University of California regents divided over tuition hikes; vote delayed

January 23, 2020

Students walk across UCLA campus.

Even though they did not vote on dueling proposals to increase tuition, the University of California’s Board of Regents on Wednesday showed deep divisions on the matter and whether tuition should be hiked at all.

Some said they oppose both proposals, under which undergraduates who are California residents could see increases ranging from $348 to $606 next fall with additional hikes over each of the next four years. That would come on top of the current $12,570 for mandatory tuition and university-wide fees, not including housing and other costs.

Other regents expressed preferences for one plan or the other, but a majority opinion was not apparent.

The increases would fall largely to higher-income students since low-income students and some middle-income ones would see a boost in their financial aid to cover the higher tuition, administrators say.

The governing board of the ten-campus system originally had been scheduled to vote this week on the two models or to keep tuition flat. But they heard opposition from two important constituencies: Gov. Gavin Newsom voiced strong opposition and student leaders protested that they had not been given enough advance notice required under state law. It was just the day before the meeting that the regents decided to hold off on any vote.

The regents now are expected to vote on the proposals in coming months although no firm date was set.

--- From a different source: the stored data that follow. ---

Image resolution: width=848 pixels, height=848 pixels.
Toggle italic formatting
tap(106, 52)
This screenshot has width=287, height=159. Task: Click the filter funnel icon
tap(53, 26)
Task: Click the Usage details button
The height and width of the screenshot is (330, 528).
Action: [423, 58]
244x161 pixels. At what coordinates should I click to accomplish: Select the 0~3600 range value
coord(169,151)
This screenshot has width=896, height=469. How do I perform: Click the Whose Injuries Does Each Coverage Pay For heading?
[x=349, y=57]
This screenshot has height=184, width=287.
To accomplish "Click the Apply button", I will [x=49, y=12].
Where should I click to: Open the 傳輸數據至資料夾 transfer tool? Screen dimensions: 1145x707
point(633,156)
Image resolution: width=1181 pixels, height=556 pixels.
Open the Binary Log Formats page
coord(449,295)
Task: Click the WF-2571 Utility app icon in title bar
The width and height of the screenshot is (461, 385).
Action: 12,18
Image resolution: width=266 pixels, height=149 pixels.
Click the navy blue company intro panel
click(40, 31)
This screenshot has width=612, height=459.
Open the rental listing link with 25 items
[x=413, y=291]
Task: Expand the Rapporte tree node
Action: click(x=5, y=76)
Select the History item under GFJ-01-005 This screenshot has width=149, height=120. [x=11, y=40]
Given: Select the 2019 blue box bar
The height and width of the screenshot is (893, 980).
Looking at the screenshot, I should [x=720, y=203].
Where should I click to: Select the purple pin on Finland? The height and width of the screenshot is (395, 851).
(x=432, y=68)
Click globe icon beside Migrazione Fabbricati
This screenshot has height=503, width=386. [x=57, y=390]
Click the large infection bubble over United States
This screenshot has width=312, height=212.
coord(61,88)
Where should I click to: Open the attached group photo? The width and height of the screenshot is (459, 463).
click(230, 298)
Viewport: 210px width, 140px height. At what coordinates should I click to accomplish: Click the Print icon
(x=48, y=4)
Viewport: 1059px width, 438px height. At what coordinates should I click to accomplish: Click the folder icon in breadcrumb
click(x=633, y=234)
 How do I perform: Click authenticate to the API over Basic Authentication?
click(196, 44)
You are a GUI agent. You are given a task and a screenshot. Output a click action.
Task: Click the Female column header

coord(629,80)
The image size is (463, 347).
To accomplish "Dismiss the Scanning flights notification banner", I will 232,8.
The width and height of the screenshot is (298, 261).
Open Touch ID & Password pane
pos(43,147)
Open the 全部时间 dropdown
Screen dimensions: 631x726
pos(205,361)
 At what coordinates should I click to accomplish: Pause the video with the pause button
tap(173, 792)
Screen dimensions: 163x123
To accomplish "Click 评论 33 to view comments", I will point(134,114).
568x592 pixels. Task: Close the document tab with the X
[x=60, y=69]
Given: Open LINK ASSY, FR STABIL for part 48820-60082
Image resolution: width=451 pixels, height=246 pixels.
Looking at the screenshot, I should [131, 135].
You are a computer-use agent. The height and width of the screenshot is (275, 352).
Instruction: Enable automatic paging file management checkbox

Their next regular meeting is in March.

Some regents are worried about the effect on middle-income students who don’t receive full tuition grants. Those regents who were critical of any tuition increase suggested that the university instead reduce its spending and seek more state funding than Newsom offered in his recent budget.

Lt. Gov Eleni Kounalakis, who is a regent, said the university has to get its own spending under control rather than turn to students for more cash. “Frankly there are times that spending decisions are made as if money is no object,” she said at the meeting held in San Francisco. Citing what she described as “an affordability crisis,” Kounalakis said many students already have a difficult time paying for tuition and living costs even with financial aid.

Other regents, however, said they fear there may be no alternative to higher tuition if the Legislature does not significantly increase funding beyond the 5 percent, or $217.7 million, raise proposed by Newsom to what would total about $4 billion in state support. Without the necessary funds, UC campuses will see more overcrowded classes and possible cutbacks in programs, they warned.

“Maybe a miracle will happen,” regent George Kieffer said, referring to the wishes for markedly boosted state funding. But if the state does not provide enough, he suggested he reluctantly would favor the more traditional of the two models of tuition increases presented to the regents by the system’s administrators.

That plan would affect all UC undergraduates enrolled now and in coming years by the same amounts. It is designed to begin with a $348 increase next year and continue with additional raises each year through 2024 based on the California Consumer Price Index. Kieffer and others favor that plan, as long as it has a cap, since it calls for smaller annual increases.

In contrast, regents chairman John A. Pérez said that he supports the rival proposal if tuition does have to be raised. That so-called cohort model would affect only incoming classes — at various rates. Each class’s tuition then would hold at the same amount throughout their times at school. It is something never embraced before by California’s public universities and colleges although some other states have tried it.

Pérez, who is former Speaker of the state Assembly, said the plan would provide more predictability and peace of mind for families. “You know what your costs are the entire time you are here,” he explained.

The cohort proposal calls for a $606, or 4.8 percent, increase for freshmen starting in fall 2020. Each subsequent class would face hikes estimated to be from 3.3 percent to 4.8 percent based on a formula using inflation and other measures.

UC administrators say that a third of all new tuition revenues will be dedicated to financial aid for low- and middle-income students and that many students would not be affected by the tuition hikes. In fact, many students may actually see a $140 decrease in costs after UC aid and higher Cal Grants and other scholarships kick in, they said.

Regent Sherry Lansing said she had concerns about a tuition increase’s effect on middle-income students who may not be eligible for aid or enough aid. “I really, really worry about the middle class,” she said, adding that she wanted more information from UC administrators about how the two proposals would affect students at various income levels.

Student leaders already have expressed their opposition to both plans. Besides harming current students, tuition increases might scare away applicants who might not understand that their aid would cover the hikes, they said.